Records drawn from a dataset
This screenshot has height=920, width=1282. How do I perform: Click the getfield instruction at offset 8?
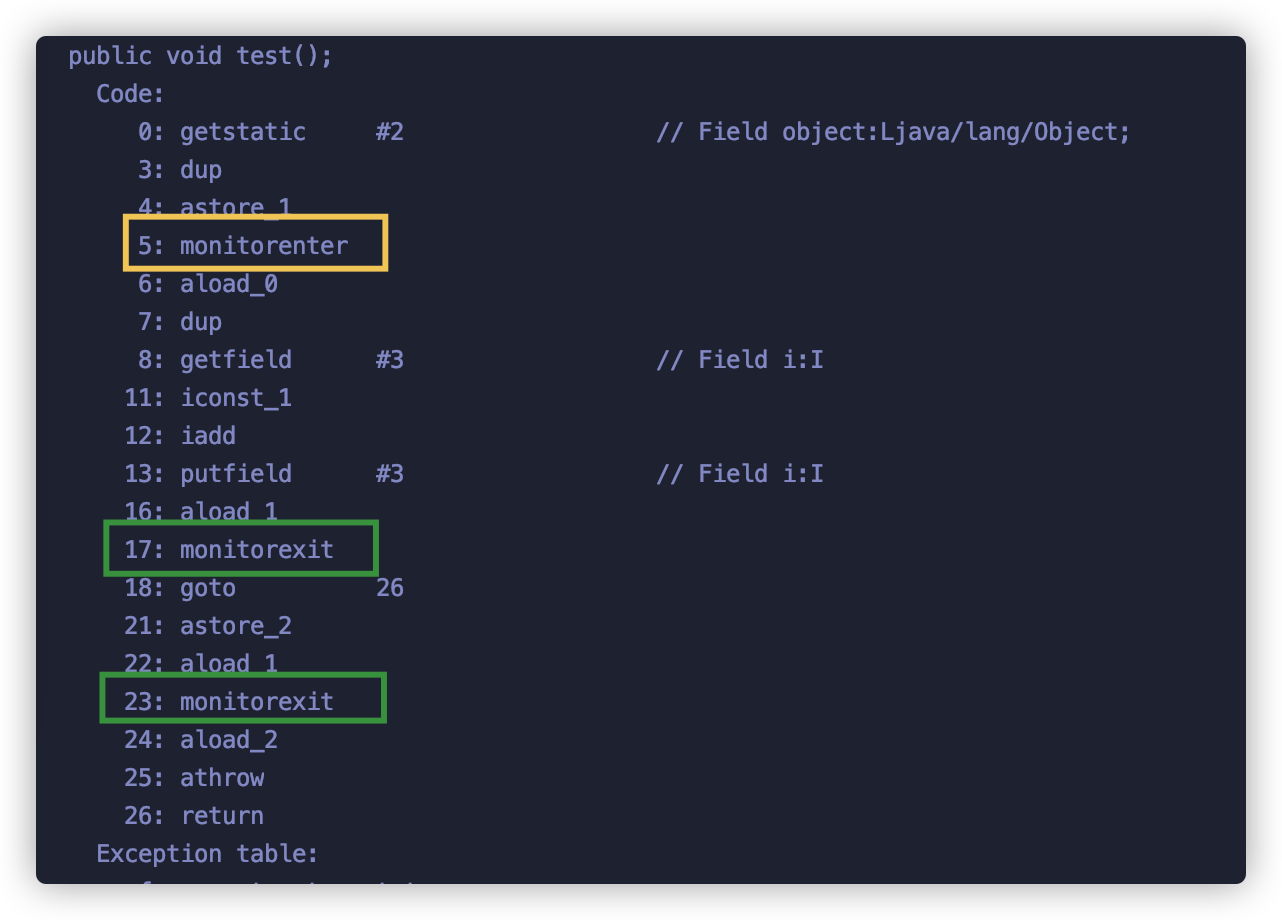[x=236, y=359]
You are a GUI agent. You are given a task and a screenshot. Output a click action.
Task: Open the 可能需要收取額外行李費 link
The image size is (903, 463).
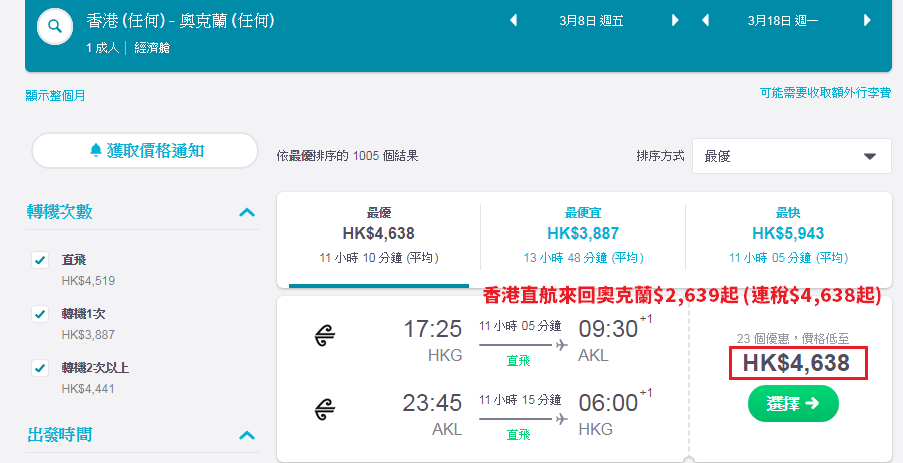(825, 93)
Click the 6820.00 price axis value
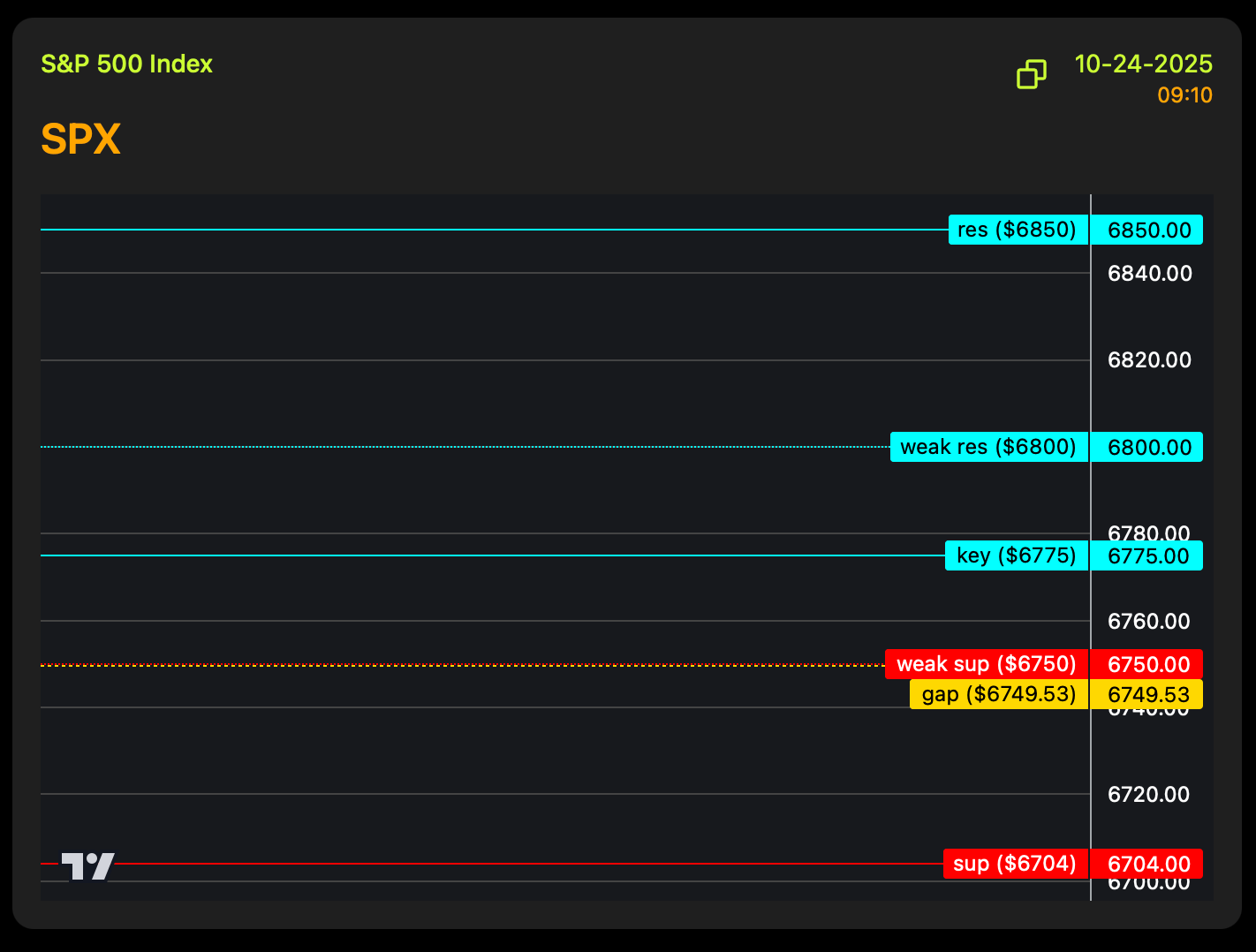 click(x=1149, y=360)
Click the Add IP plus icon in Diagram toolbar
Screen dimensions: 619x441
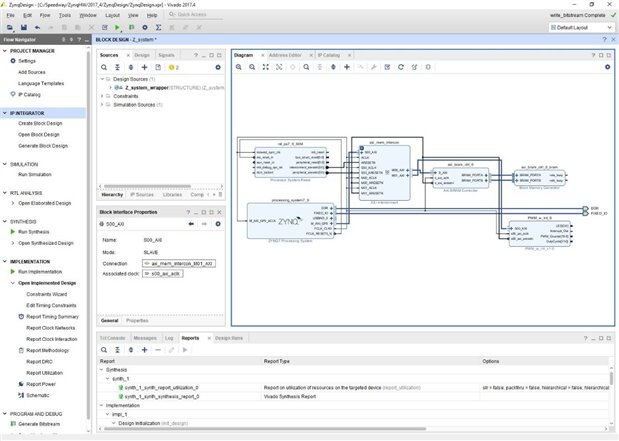click(x=347, y=67)
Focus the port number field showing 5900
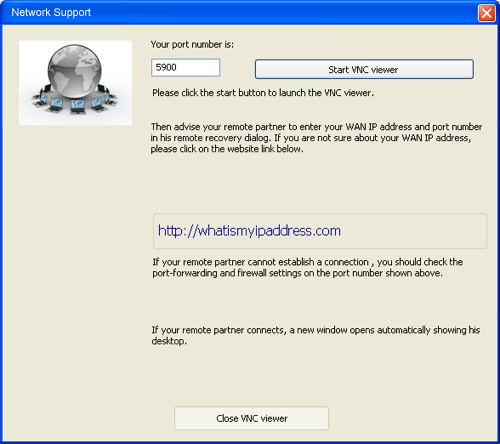500x444 pixels. (186, 68)
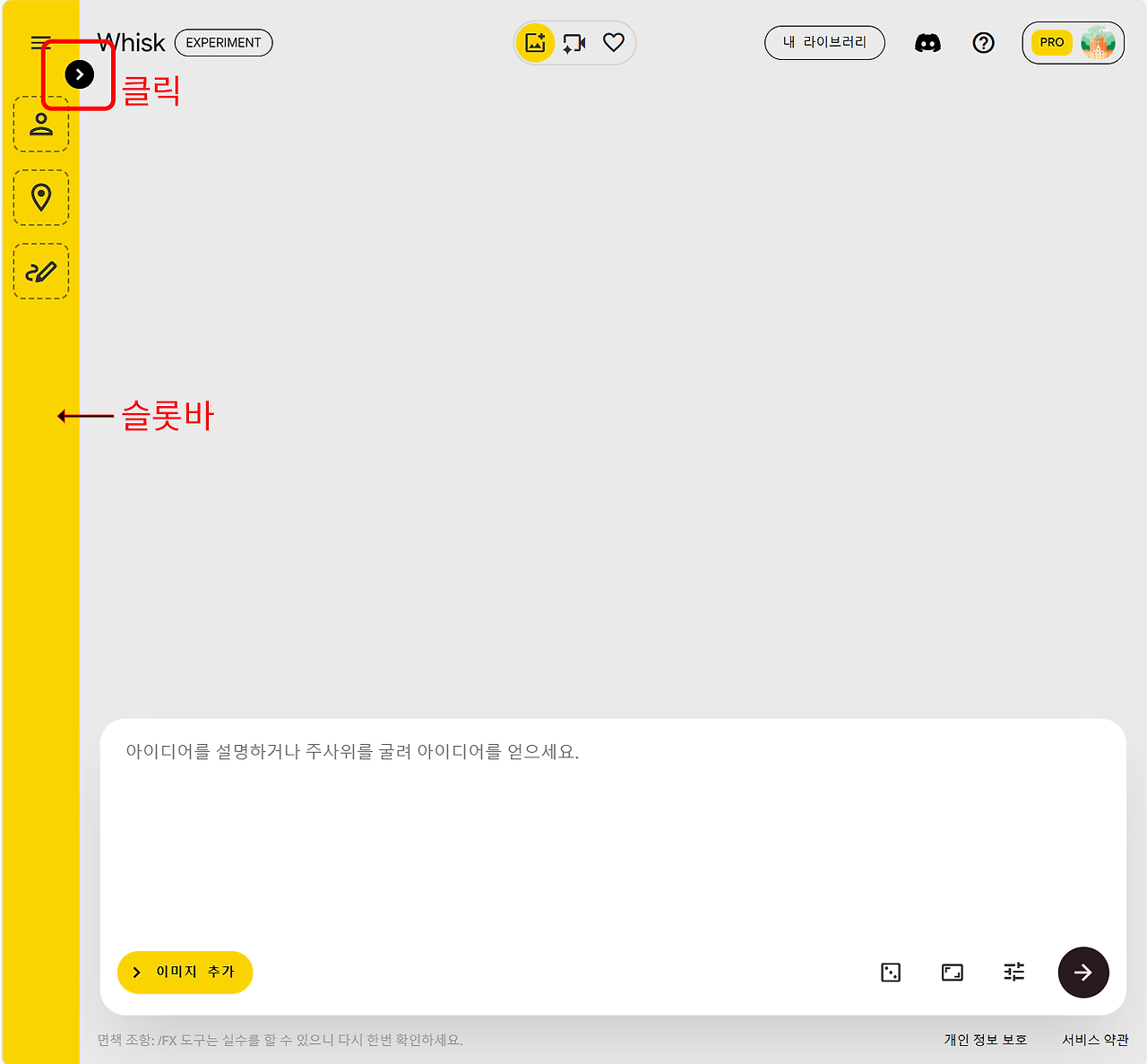Select the style (pen) slot icon

40,270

▸ PROBLEM TO WORK ON
Nothing but the records, copied exactly and stripped of pictures, should be returned.

▸ EXERCISE RESULT
This screenshot has height=920, width=1282. How do I perform: Click the getfield instruction at offset 8?
[x=236, y=359]
You are a GUI agent. You are given a task and a screenshot. Output a click action.
Task: Open the 可能需要收取額外行李費 link
The image size is (903, 463).
(825, 93)
Click the 6820.00 price axis value
 click(x=1149, y=360)
Click the Add IP plus icon in Diagram toolbar
Screen dimensions: 619x441
click(x=347, y=67)
Focus the port number field showing 5900
500x444 pixels. (186, 68)
Select the style (pen) slot icon

40,270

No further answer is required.